SD-WAN sales unlocked

Software Defined Wide Area Networking (SD-WAN) is tipped as one of the fastest growing comms markets, but it’s also perhaps one of the least understood...

Enter the panelists at last month’s Markets Unlocked educational video event hosted by Comms Dealer in association with Virtual1, which sought to unravel the channel opportunity.

With a value expected to top $5 billion by 2023 according to IDC, the managed SD-WAN area is experiencing a staggering 59 per cent CAGR and likely to accelerate as organisations seek ways to accommodate more remote workers. Although SD-WAN technology has previously been regarded as only useful to larger organisations with lots of branch sites, SD-WAN is heading rapidly into the mid-market driven by several factors. “In the early days of SD-WAN it was all around cost reduction in terms of reducing the circuit type,” stated Simon Cranford, CIO at SAS Global Communications.

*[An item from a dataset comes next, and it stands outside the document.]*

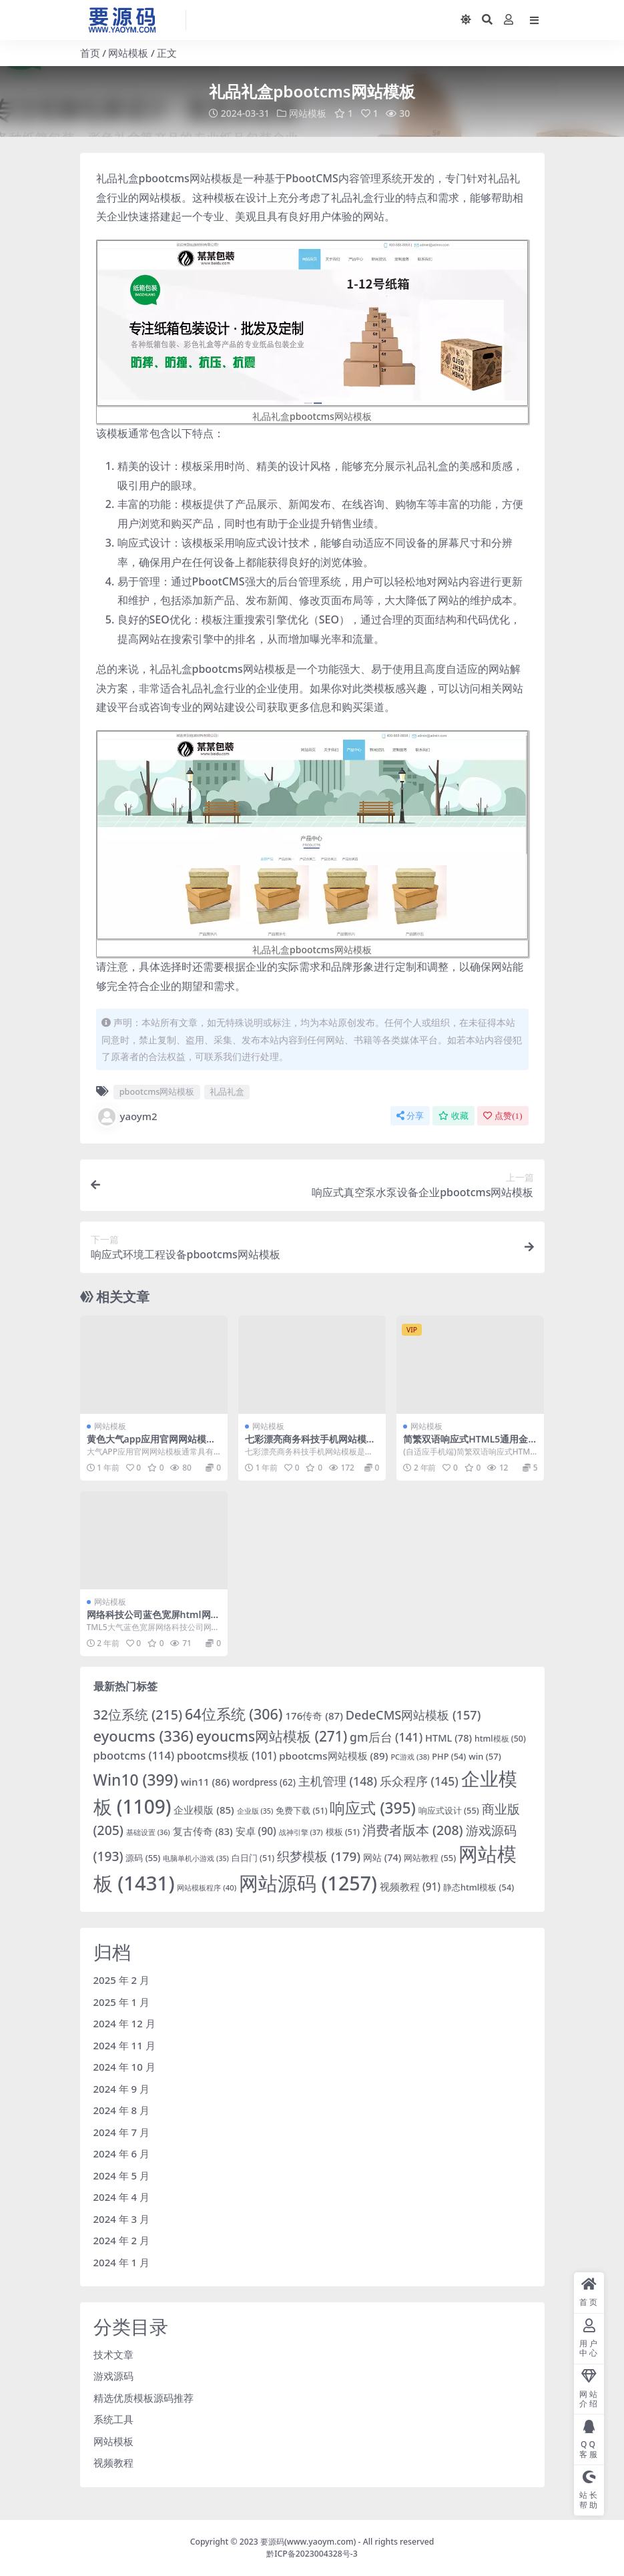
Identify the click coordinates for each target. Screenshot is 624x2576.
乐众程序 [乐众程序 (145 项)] (419, 1780)
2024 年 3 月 (121, 2218)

“Whereas the real benefit that’s emerged as products matured is that, in the UK at least, the argument over the cost of comms is not true – it’s actually coming from capabilities such as central orchestration, the way that you can basically deploy policies, make changes, control, adapt multiple services all into one solution, which is really the key driver and benefit in helping organisations to simplify their estate.”

The panelists agreed that the focus on replacing costlier MPLS circuits with broadband was only part of SD-WAN’s appeal. Instead, digital transformation and the cloud is proving a greater driver for change. “If I think of ourselves – we’re using Office 365, that’s in one cloud location,” said Neil Wilson, Head of Products and Marketing at Virtual1. “We’re using Salesforce, that’s another cloud location. We’ve got aspects of our network throughout other locations. So our single office is actually now multiple distributed offices with different workloads and data stores within a multiple point network with critical traffic running between lots of different locations. The need to control all this complexity has now hit the mid-market because of the way that all businesses are changing.”

Even as the UK ramps up its fibre roll out and with 5G on the horizon, application accessibility is still key. “You have a lot of customers that are geographically diverse, we have a number of them ourselves, and no two sites are the same,” explained Martin Riley, CTO at Timico. “You come across challenges where you can get Ethernet in one site but not in others, you get 4G in one area, but not another, but customers always want to be able to access their applications.

“If you think of a retail customer, if they can’t take a payment they are critically stopped in terms of being able to function as a business. So being able to gain central control and have three, four or five different policies or designs that you can just push out on a whim without having to send a technical engineer to site is a major benefit.”

The panel agreed that SD-WAN is still a harder sell than traditional comms but potentially more valuable. Getting in the door early is the key according to Riley, “Start with a list of four things that SD-WAN can offer, and have an IT business related conversation with the customer rather than a network conversation,” he said. “Understand what they are looking to achieve in the immediate term but also over the next few years because many have larger business transformation projects that you have to be able to support.”

Channel revenues come from multiple avenues, noted Cranford. “We’ve talked about how it’s an upsell layer – you’ve got additional clients with licenses that makes the customer sticky,” he said. “Although it’s very much promoted as a self-install product, most corporates will not look to adopt it themselves. They will look to partners to actually have that specialised knowledge and consultancy to design and deploy the networks and to manage or co-manage it on the customer’s behalf.”

With managed SD-WAN the fastest growing part of the market, Wilson reflected: “We brought our solution to the market exactly off the back of those conversations that Martin and Simon describe. To try and make it as straightforward as you can to go from a conversation about comparing connectivity prices to a conversation about how it works in your organisation.”

The panel agreed that SD-WAN is still in its infancy, but Wilson points out that customer adoption is growing rapidly especially with the shift towards working from home. “I know from a technical point of view there’s still a lot of people who are strongly behind private MPLS type connectivity,” he stated. “But customers are actively looking and researching this technology – SD-WAN is a threat if it’s not an opportunity. If you can’t have an informed conversation with customers you’ll start to miss out.”